The live scene was replaced by quick cuts of stock shots: The
Envoy
blasting off years earlier, the
Champion
floating upwards silently and effortlessly under Lyle Drive, Martians on Mars, the triumphant return of the
Champion
, a quick of the first faked interview with the “Man from Mars”—“What do you think of the girls here on Earth?” . . .
Gee!“
—a quicker shot of the conference in the Executive Palace and the much-publicized awarding of a doctorate in philosophy, all with rapid-fire commentary.
“See anything, Patty?”
“Michael is at the top of the steps, the crowd is at least a hundred yards away, being kept off the hotel grounds. Duke has grabbed some pix and Mike is waiting to let him change lenses. No hurry.”

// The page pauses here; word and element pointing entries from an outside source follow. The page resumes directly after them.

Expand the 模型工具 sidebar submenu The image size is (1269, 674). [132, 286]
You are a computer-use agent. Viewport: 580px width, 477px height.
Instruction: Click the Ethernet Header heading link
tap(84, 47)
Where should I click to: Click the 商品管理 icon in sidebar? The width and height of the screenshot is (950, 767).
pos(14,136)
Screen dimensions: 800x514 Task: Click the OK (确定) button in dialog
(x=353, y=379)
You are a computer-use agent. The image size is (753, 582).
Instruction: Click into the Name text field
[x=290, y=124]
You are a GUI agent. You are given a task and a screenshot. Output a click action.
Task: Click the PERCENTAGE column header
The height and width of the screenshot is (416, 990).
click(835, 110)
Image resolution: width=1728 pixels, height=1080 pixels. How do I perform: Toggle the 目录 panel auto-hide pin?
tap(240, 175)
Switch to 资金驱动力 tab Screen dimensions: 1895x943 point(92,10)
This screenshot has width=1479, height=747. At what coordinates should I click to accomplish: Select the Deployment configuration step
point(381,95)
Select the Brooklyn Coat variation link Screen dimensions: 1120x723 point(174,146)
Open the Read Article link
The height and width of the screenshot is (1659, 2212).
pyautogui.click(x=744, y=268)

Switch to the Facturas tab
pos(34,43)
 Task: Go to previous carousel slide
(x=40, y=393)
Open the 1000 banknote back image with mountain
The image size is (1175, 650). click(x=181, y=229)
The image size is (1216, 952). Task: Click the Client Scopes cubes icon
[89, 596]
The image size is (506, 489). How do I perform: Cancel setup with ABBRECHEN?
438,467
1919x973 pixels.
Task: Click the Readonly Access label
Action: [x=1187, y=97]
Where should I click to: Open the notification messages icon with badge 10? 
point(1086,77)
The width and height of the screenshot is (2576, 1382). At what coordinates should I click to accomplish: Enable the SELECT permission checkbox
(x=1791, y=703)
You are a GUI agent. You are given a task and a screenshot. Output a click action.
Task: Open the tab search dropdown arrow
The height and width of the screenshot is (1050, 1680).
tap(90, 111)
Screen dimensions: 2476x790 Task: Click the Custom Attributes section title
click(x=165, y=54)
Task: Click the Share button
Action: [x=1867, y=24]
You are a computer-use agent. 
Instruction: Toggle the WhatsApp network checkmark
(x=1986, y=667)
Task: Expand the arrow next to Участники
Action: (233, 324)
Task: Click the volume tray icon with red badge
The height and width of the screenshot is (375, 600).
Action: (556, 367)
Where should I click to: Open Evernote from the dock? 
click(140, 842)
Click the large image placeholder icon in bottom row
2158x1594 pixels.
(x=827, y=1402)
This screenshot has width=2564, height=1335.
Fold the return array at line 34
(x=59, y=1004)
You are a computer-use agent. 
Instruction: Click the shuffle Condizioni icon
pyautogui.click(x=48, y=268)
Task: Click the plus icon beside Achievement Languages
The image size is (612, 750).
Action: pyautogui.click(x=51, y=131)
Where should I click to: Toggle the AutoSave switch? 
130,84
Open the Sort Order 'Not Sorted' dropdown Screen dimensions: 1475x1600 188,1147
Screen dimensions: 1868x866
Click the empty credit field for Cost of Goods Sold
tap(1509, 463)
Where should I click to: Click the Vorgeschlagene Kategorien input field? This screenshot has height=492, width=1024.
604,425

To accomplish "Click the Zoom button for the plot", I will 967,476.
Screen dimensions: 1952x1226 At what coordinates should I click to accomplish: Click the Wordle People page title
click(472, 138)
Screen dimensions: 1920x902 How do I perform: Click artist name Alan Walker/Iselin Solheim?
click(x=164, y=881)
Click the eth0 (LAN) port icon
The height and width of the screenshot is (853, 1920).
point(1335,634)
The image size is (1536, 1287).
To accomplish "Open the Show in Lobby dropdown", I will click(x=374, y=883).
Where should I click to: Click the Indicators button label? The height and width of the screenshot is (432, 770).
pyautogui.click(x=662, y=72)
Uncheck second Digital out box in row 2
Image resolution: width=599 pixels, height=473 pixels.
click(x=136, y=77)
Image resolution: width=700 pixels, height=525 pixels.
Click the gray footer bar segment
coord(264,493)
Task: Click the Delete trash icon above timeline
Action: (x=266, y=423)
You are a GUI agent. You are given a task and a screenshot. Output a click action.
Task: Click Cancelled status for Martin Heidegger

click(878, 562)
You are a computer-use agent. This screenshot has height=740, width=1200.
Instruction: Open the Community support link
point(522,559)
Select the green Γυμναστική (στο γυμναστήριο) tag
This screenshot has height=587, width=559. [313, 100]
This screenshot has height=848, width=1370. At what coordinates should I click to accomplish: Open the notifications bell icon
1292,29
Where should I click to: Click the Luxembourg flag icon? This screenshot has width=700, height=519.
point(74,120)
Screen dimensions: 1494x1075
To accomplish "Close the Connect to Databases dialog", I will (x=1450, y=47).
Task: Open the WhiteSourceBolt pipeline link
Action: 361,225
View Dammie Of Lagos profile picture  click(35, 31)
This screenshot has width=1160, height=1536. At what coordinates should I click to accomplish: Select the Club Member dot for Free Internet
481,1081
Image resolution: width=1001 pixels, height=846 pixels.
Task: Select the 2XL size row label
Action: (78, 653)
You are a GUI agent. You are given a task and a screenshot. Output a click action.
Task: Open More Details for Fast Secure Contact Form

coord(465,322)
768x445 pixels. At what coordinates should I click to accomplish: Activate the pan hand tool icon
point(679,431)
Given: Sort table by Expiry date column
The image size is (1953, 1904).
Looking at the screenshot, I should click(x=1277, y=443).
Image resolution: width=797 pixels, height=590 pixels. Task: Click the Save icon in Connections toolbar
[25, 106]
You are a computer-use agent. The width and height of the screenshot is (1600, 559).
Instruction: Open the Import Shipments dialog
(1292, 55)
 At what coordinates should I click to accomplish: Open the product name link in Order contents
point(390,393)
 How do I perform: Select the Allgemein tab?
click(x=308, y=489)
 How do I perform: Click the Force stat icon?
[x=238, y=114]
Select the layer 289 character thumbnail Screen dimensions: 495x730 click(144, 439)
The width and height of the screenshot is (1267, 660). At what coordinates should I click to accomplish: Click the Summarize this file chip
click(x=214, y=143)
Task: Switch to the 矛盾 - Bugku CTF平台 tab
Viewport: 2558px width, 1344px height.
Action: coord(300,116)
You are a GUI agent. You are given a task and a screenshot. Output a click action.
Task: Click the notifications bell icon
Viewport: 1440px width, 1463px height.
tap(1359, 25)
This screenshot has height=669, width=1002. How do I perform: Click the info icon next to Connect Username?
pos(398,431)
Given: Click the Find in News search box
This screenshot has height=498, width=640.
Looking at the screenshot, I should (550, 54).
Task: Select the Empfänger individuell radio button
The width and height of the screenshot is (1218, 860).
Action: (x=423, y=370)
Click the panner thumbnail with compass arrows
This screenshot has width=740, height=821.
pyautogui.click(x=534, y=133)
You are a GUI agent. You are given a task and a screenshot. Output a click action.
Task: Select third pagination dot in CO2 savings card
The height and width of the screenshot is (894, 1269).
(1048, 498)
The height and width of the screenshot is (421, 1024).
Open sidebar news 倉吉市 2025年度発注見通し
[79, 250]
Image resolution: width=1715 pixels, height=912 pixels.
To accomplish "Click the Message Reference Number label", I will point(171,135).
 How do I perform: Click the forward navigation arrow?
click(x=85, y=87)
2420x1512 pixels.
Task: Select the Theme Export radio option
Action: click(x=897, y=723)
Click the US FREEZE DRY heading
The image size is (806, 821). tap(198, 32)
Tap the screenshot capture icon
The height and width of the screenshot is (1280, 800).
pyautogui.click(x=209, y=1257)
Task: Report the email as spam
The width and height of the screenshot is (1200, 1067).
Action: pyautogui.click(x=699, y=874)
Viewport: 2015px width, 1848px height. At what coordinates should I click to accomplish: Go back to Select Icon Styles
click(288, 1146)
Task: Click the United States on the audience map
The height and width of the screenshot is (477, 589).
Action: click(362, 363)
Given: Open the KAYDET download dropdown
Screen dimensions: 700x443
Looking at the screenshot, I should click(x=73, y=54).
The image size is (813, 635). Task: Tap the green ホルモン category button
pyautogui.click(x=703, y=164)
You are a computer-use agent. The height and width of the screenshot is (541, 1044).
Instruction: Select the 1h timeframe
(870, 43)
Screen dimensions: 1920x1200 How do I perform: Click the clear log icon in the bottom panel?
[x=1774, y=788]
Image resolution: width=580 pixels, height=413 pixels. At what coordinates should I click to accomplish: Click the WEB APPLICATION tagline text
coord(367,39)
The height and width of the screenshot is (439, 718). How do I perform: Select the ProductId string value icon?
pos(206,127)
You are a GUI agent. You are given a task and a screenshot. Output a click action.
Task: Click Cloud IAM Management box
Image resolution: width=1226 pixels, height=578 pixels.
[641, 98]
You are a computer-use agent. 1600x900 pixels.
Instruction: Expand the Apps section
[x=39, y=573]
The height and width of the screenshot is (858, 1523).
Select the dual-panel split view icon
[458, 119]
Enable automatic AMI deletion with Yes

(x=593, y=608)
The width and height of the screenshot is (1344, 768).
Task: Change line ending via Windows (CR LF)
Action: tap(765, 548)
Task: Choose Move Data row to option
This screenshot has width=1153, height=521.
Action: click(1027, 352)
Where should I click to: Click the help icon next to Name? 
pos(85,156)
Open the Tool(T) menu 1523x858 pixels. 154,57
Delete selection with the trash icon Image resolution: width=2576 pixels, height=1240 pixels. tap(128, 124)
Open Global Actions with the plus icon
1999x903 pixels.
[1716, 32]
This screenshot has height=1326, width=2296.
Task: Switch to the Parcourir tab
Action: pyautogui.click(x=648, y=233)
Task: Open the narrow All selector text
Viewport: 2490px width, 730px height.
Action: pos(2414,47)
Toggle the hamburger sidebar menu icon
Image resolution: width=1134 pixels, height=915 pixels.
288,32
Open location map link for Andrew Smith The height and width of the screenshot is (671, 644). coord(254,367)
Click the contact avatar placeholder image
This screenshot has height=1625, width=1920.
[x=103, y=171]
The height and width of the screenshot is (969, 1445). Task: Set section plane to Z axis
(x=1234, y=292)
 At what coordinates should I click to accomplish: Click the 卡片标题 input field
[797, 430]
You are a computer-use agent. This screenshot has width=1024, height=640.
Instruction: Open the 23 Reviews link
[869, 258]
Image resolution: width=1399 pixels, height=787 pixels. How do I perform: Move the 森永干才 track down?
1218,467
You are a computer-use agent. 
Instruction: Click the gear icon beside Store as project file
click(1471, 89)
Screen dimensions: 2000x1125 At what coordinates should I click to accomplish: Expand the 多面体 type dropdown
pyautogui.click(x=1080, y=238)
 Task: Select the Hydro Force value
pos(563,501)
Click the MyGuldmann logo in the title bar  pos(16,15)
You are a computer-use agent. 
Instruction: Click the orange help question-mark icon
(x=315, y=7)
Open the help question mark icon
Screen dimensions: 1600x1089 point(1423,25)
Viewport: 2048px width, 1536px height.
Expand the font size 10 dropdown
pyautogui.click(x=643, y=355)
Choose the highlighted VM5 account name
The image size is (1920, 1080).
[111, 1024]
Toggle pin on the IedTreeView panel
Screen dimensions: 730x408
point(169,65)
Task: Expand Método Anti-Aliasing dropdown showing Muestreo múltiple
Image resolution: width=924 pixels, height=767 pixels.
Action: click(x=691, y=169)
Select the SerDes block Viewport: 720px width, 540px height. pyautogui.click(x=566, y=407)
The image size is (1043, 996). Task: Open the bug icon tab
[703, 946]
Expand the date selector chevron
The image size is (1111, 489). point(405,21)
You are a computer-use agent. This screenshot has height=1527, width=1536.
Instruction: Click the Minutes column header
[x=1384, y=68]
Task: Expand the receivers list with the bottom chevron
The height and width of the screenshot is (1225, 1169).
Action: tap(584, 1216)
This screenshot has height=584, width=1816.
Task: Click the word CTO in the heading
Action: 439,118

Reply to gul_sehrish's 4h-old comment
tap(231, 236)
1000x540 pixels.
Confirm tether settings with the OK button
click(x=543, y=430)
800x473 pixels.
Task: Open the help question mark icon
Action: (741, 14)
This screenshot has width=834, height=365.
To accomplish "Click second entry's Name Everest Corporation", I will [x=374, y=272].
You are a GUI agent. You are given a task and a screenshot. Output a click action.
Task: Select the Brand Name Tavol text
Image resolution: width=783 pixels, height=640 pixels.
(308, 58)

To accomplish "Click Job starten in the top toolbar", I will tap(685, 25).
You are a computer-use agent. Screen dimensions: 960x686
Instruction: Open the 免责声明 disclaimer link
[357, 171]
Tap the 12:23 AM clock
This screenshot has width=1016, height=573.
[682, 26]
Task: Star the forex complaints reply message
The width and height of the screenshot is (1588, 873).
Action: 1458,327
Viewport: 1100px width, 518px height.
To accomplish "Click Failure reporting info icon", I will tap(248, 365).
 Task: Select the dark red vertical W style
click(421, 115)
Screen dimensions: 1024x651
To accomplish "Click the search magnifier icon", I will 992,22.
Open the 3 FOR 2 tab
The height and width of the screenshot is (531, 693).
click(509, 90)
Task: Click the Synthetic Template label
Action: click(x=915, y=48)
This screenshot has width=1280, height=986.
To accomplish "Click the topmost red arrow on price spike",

Happy Holliday went on, as the tank shifted to the crowd, semi-close and panning: “You understand, friends, that this wonderful community is in a unique condition today. Something strange has been going on and these people are in no mood to trifle. Their laws have been flouted, their security forces treated with comtempt, they are angry, righteously so. The fanatic followers of this alleged antichrist have stopped at nothing to create turmoil in a futile effort to let their leader escape the closing net of justice. Anything can happen—anything!”
The announcer's voice climbed: “Yes, he's coming out now—he's walking toward the people!” The scene cut to reverse; Mike was walking directly toward camera. Anne and Duke were behind and dropping farther behind. “This is it! This is it! This is the blow-off!”
Mike continued to walk unhurriedly toward the crowd until he loomed up in the stereo tank in life size, as if he were in the room with his water brothers. He stopped on the grass verge in front of the hotel, a few feet from the crowd. “You called me?”